A Montargis, où nous avons tenté de joindre un syndicat, c'est encore plus explicite. "Ça ne servira à rien de me rappeler, je vais rester très vague. Vous savez, il y a des choses qu'on ne peut pas dire comme ça. Les médias, on les appelle quand on a besoin d'eux."

Cécile Thiberge, élue du bureau de l'Union Régionale CFDT Santé Sociaux le confirme : "Les victimes ne se rapprochent pas forcément du syndicaliste, alors que le lieu de travail est là où nous pouvons faire de la prévention. Cette enquête vise à ça, à travailler à un plan de prévention 

Peur de se confronter à sa hiérarchie et à la culture déclinante du "médecin-roi", de se retrouver isolée, d'être celle qui "casse l'ambiance" du fameux humour carabin ou même de perdre son emploi : les raisons de se taire sont nombreuses. "Quand c'est avéré, le plus souvent, c'est la victime qu'on déplace, au lieu de la protéger. Comme si c'était elle qui était en tort ! Ça fait 10 ans que je suis secrétaire, et c'est déjà arrivé plusieurs fois. Ça, on le dénonce, à la CFDT" revendique Habiba Azouzi.

Une méthode peu scrupuleuse, dont nous a aussi parlé Cécile Thiberge, élue du bureau régionale de la CFDT. En novembre dernier, le syndicat a lancé une enquête d'ampleur nationale sur la question des violences sexistes. "On veut un vrai bilan, ne pas partir sur la réputation que peut avoir l'hôpital." Et pourtant, l'hôpital public est bien forcé de prêter attention à ce qu'on dit de lui, d'autant plus dans une région Centre-Val de Loire qui manque désespérément de médecins. "Déjà que dans le Cher, on a du mal à recruter, ça ne rend pas attractif l'hôpital public ! C'est déjà assez compliqué, alors si derrière les professionnelles sont maltraitées..." se désole la déléguée syndicale. 
 

"Il est temps que l'Etat se saisisse de la question"
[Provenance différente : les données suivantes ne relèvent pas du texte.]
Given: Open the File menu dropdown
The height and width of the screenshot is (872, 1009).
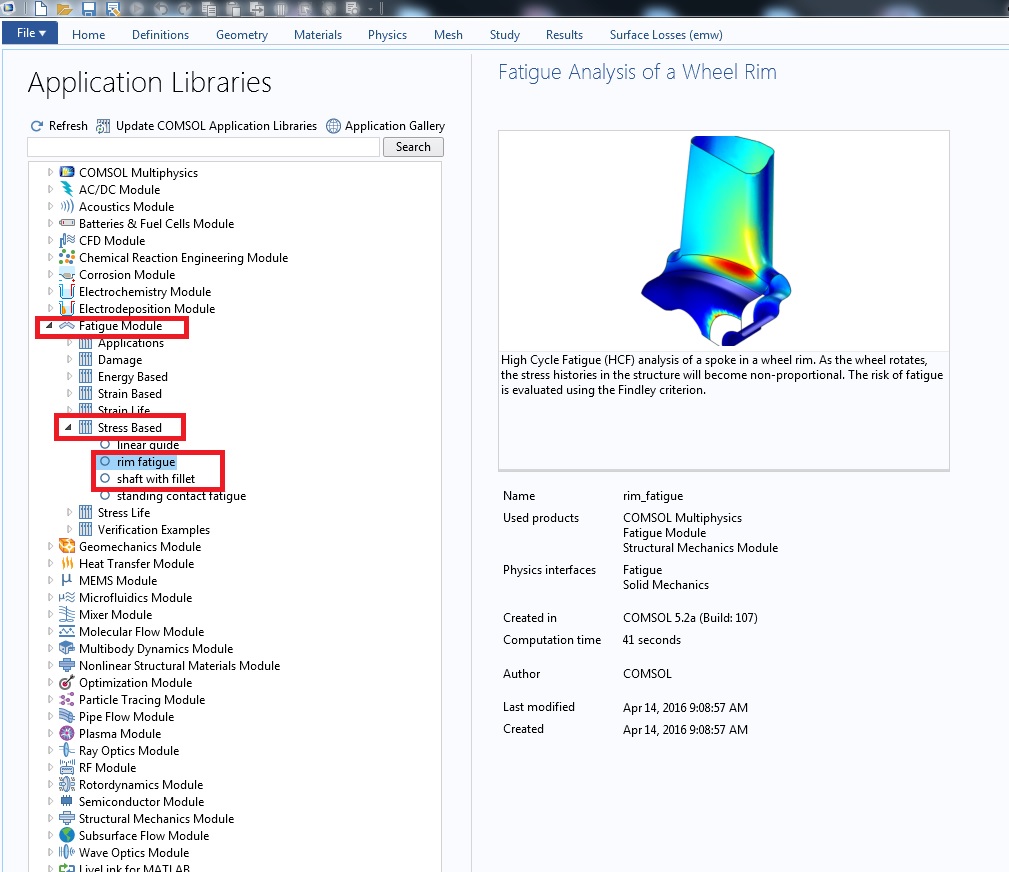Looking at the screenshot, I should pyautogui.click(x=30, y=33).
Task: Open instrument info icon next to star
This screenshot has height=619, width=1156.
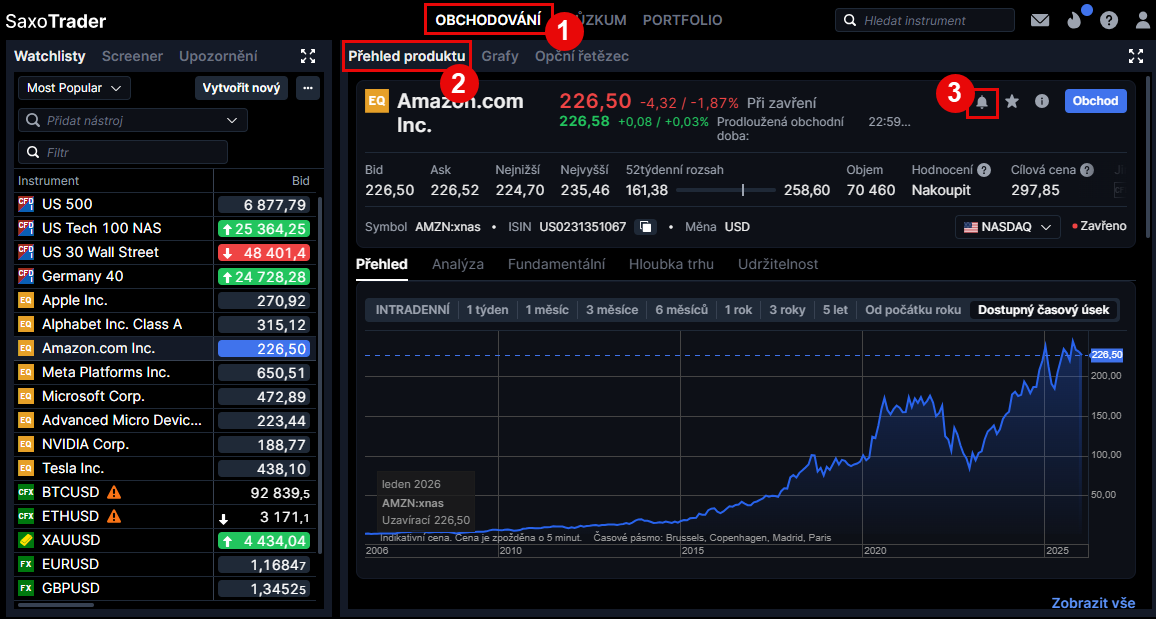Action: point(1041,101)
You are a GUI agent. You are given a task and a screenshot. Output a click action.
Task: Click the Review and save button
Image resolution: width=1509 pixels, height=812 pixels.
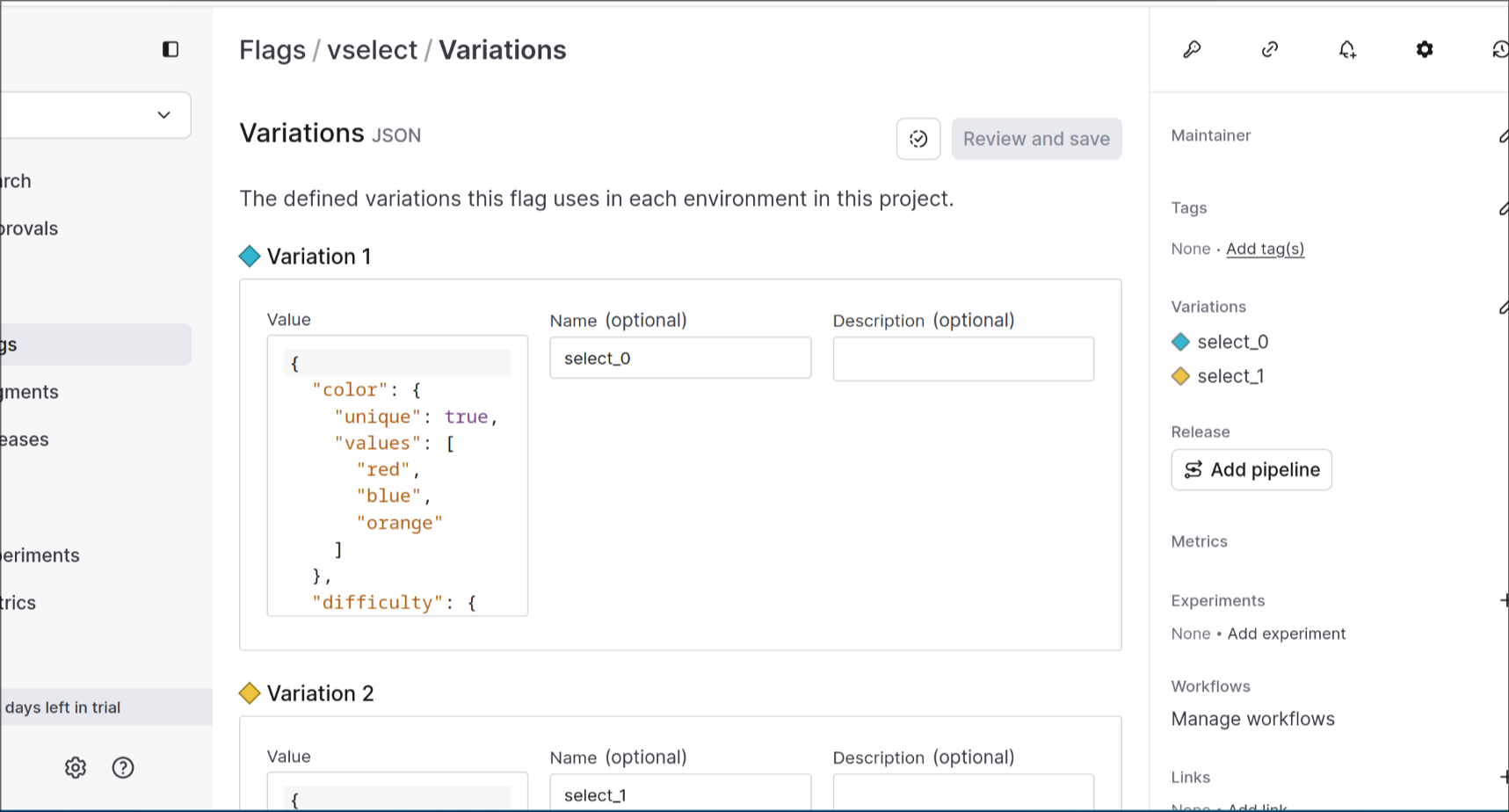(x=1036, y=139)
"Force est de constater que la mysoginie existe depuis des années à l'hôpital, et le ministère de la Santé ne s'est pas saisi du sujet à sa juste mesure alors que la féminisation de la profession s'est largement installée. Il est temps que l'Etat se saisisse de la question car nous, nous avons très peu de recours" appelle de son côté Lamia Kerdjana. 

Car les jeunes générations n'ont pas l'intention d'attendre trop longtemps, certaines de leur droit à l'indignation. "Chez les très jeunes, le mouvement Me Too a libéré la parole. Les victimes se posent en victimes, au lieu de se culpabiliser. Certaines universités ont fait ce travail de sensibilisation et d'éducation, y compris auprès des chefs de service. Sur ces sujets-là, elles prennent plus facilement la parole que notre génération, c'est certain" estime Lamia Kerdjana, la représentante de Jeunes Médecins, qui n'a pourtant que 34 ans. 
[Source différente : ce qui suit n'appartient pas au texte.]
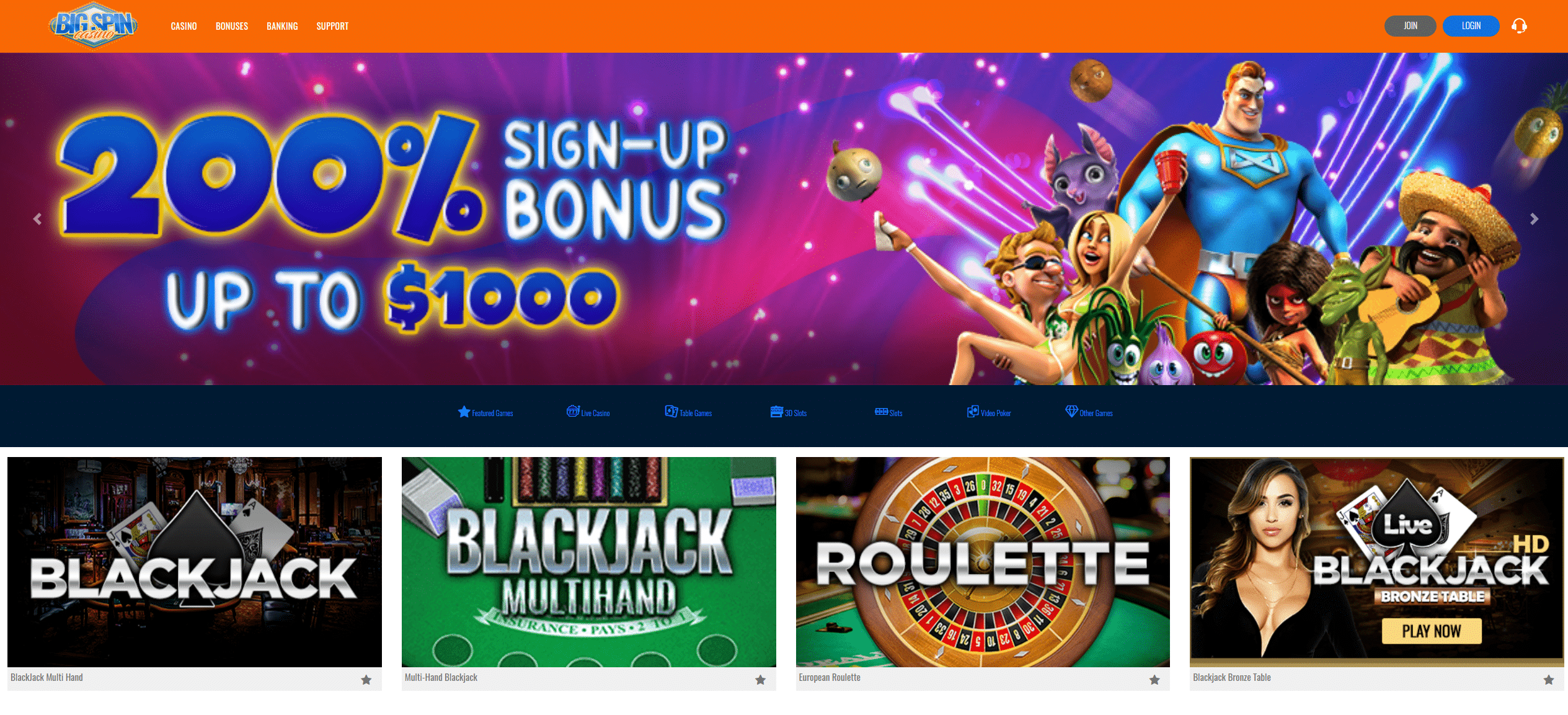Toggle favorite star for Multi-Hand Blackjack

[x=761, y=680]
Son syndicat a publié une série de propositions pour faire avancer la cause de l'égalité au sein de l'hôpital. La systématisation du remplacement en cas de congé y figure en bonne place. "C'est fait dans le privé, ça devrait déjà être fait, on ne devrait même pas en parler. Pourquoi l'hôpital est toujours à la traîne ?" s'agace la représentante syndicale. Elle verrait aussi d'un très bon oeil l'instauration d'un congé paternité obligatoire d'une durée similaire à celui du congé maternité. "Comme ça il n'y aurait plus cette mentalité selon laquelle devenir papa, c'est moins "grave" que devenir maman, du point de vue d'un chef de service."

Pour Habiba Azouzi, l'instauration d'un lieu de parole au sein des hôpitaux serait déjà un premier pas essentiel. "La présence d'un professionnel neutre, extérieur à l'établissement permettra de mieux recueillir la parole, et de mieux faire remonter au direction. Si on y associe une formation des professionnels et des cadres, ce serait déjà bien ! Tout cela doit passer par la formation."